At one point the protest group Antifa, which is a label and not an actual organization, came up in the discussion. Antifa, which simply means “anti-fascist,” has been demonized on the right as violent and seditious, and targeted for criminal prosecution. 

“I’m Antifa!” a woman in the audience at the event called out, adding, “Anyone else?”

Parente, who spent 14 years as a federal prosecutor, said that in his handling of more than 100 indictments, “I never had a ‘No true bill.’ That is incredible. (Grand juries) almost never say no.”

He expressed sadness and concern at the manner in which some law enforcement and prosecutors are conducting themselves. He said he wants his children to support law enforcement but not blindly.

“I want them to grow up respecting law enforcement but also questioning law enforcement,” Parente said. “The FBI, the DEA (and others) — those people do good work.” 

Broadview 6 Defense Attorney Chris Parente speaks at Life After the Broadview 6 event on Thursday June 25, 2026 | Todd Bannor

Parente said it hasn’t been easy criticizing people who he considers friends, including both US Attorney for Northern Illinois Andrew Boutros and ASUA Sheri Mecklenburg. 

“It makes me so sad to see what (Boutros) has done to the office,” Parente said. “These people are not doing the job the way it should be done. They’re just charging ahead.” 

“When you get that close to power, I think you do things the Andrew Boutros I know wouldn’t have done.” 

Parente and others have filed a motion asking Judge Perry to appoint a special prosecutor to investigate the alleged misconduct by Boutros, Mecklenburg, Hogan and others. A ruling on the motion isn’t expected until late July or August.
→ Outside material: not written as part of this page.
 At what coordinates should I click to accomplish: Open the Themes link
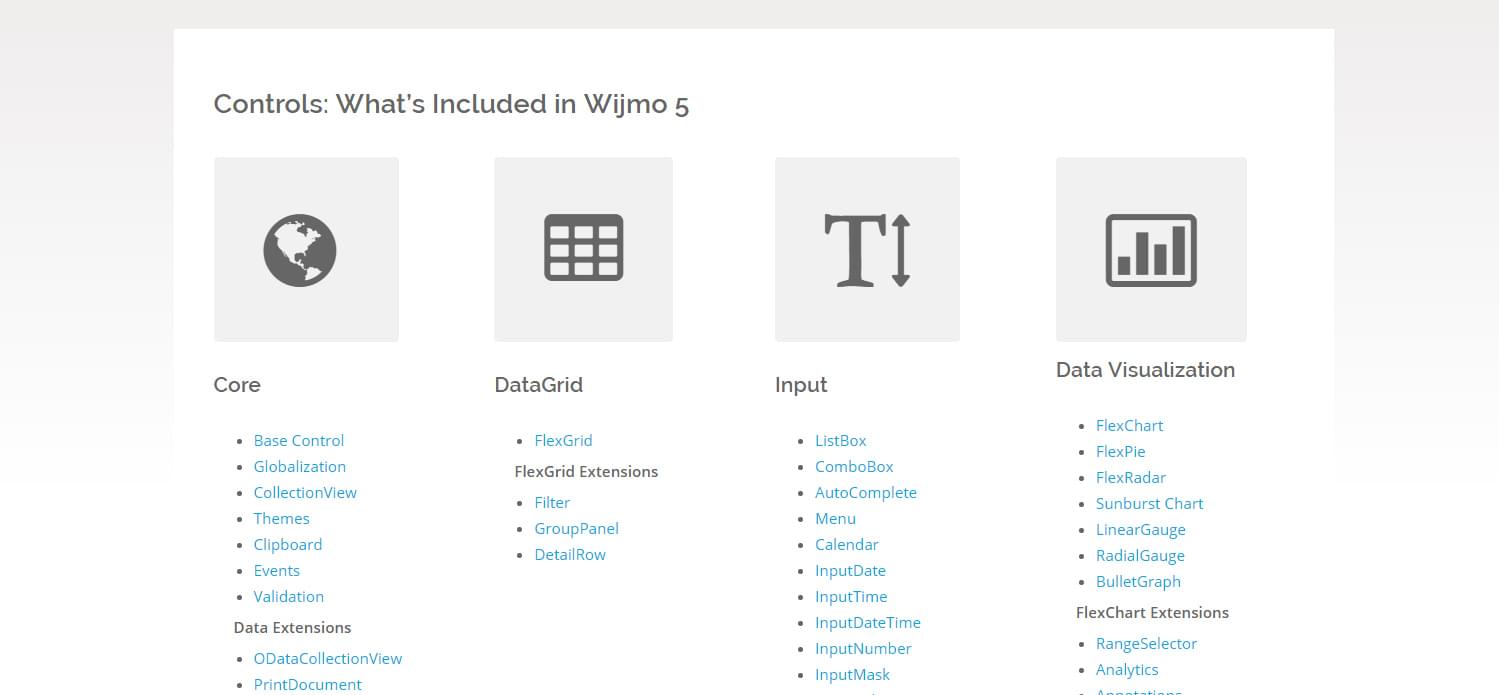coord(282,519)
Both men agreed there should be changes to the system allowing stronger judicial oversight of grand jury proceedings.

“I do think that a judge, as a matter of course, should have access to grand jury transcripts,” Straw said. “We almost didn’t get those grand jury transcripts. They almost got away with it, they really did. We were ready to go to trial.”

Parente said grand jury reforms “are definitely something that can be taken out of this.”

“We definitely need something,” he said. “For the deterrent value, knowing that someone is going to be looking at this.” 

Straw acknowledged several people in the room who he said he saw in court, silently supporting him. “This community stood beside me and stood behind me. It wasn’t just to get myself off, but to fight for bigger issues.” 

Straw also thanked the many people who donated to his legal defense fund, including Oak Park’s State Senator Don Harmon. He said he intends to return larger donations to the donors and give the rest to “non-profit organizations working for rights issues.”

Asked who he thought should portray him “in the movie,” Straw focused the attention on others. 

“If this were to be made into a movie, one of the group of heroes was a grand jury that was trying to fight against a ridiculous case brought by the prosecution,” he said. He suggested a remake of the classic film “12 Angry Men.” 

“These were men and women from across the Chicago area that took their job seriously,” Straw said. “It takes some real courage to tell an AUSA that you believe their case is a crock of shit.” 

But no law or legal system can protect people who cannot or will not stand up for their rights.